■ TEXT SHOWN ■
+++
Selecting unique per-site passwords may sound difficult, if not impossible. However, it’s actually quite easy. Password safes such as KeePass can allow you to locally store your passwords in an encrypted format with a master key, where you can retrieve them as-needed.
Such password stores can also automatically generate long, complex passwords on demand such that you don’t have to keep thinking them up. By using per-site passwords, you dramatically reduce the risk of a breach affecting large portions of your Internet life. Perpetrators may compromise one site, but they are going to have to work at breaking each one rather than just the weakest link.
As I mentioned, this “breach” probably isn’t news to many folks in the security industry. It does, however, remind us that this type of accumulation of data is occurring constantly, much of which is unseen. I respectfully submit that, if you wait for news like this to occur and are panicked into taking action, you may wish to reconsider how you are managing account security.
When I am browsing the Internet, buying items – yes, I do buy things online despite the risks– or even banking, I am aware that it is entirely possible someone has stolen the database powering the website. It’s an admittedly cynical view, but it helps me focus on protecting my identity. When I assume someone already has my data, I can consider a few things, all of which I would suggest can help make anyone more secure:
- If I assume data was stolen, how comfortable am I that the data was well-encrypted? A bank, I presume, will get that part right, but what about a small vendor? If I think there’s a reasonably good chance of poor encryption, I consider other methods of protecting myself.
- Do I need to periodically change my password? This is governed by my own comfort level with a site, how long the password is, when it was last changed and other factors. Regularly changing passwords may or may not have benefit, and it certainly isn’t any fun. But I want to be thinking about the risks of doing so or not doing so.
- Was this password used elsewhere? If so, I am likely to be more concerned, unless it is data I literally don’t care about.
+++
■ DATASET RECORDS ■

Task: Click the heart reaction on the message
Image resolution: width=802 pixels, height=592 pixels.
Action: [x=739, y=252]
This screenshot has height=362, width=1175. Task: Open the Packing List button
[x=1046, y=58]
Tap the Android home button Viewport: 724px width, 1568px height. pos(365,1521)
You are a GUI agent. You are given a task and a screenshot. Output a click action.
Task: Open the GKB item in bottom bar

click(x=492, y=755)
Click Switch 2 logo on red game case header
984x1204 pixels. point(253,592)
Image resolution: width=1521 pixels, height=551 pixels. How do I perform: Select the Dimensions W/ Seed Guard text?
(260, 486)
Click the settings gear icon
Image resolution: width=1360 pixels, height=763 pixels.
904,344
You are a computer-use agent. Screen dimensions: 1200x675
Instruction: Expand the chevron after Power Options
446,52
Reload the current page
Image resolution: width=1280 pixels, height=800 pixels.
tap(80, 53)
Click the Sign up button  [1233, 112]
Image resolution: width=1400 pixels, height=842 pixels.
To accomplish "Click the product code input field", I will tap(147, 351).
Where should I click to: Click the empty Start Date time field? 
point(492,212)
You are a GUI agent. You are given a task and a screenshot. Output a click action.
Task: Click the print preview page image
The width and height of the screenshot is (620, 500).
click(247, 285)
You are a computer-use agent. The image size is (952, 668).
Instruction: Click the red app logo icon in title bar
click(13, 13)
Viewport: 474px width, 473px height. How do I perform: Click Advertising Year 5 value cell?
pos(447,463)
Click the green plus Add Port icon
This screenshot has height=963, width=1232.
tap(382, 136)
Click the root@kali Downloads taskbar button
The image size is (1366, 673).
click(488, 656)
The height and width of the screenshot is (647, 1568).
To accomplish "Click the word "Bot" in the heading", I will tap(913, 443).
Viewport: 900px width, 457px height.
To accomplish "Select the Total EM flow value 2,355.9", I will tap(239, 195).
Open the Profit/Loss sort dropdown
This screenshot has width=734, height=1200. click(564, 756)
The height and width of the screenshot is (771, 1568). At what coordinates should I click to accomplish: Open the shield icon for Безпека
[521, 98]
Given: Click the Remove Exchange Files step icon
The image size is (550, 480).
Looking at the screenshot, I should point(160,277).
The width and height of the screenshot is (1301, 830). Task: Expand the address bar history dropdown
+++
■ WHAT THE TASK REQUIRES ■
Extend the text on password security from its final bullet point onward. The rows have no connection to the password security text.

■ REPLY ■
- Does the leakage of data from this site provide an attacker with anything I am uncomfortable with? I am going to be far more concerned about sites with medical information about me than I will about what parts I happened to purchase for my project car in the garage. I will factor this into how complex I make a password, and how often it gets changed
- Can I use fake information? I do this a lot with online purchases where I am not having anything shipped. There’s no reason for a seller to know my true street address in many cases, so I don’t provide it. Someone at 123 Sesame Street may be getting a lot of junk mail, though…
If you are responsible for the security of an organization, similar trains of thought can be used to gauge your organization’s risk. How likely is it your data has or will be stolen? (Hint: it’s not a zero probability.) How well protected is the data? Do you need to force users to change their passwords? (Ask eBay about this one.)
The more informed we all are, the better we can be prepared. I am a strong advocate of routinely monitoring security feeds for news about breaches, trends, concerns and such, then applying those lessons to my personal and professional lives. Every user has the same ability – take just a few minutes every week and see what’s going on out there.
Decide if it has an impact on you, or if it changes your risk calculus. There will always be risks; the tricky part is determining which ones hold enough relevance for us to do something about them.
Do not wait for some headline to light a fire under you in terms of protecting your data, and that of your organization. Ongoing diligence is essential to reducing our risk in traversing what is becoming an increasingly hostile Internet environment.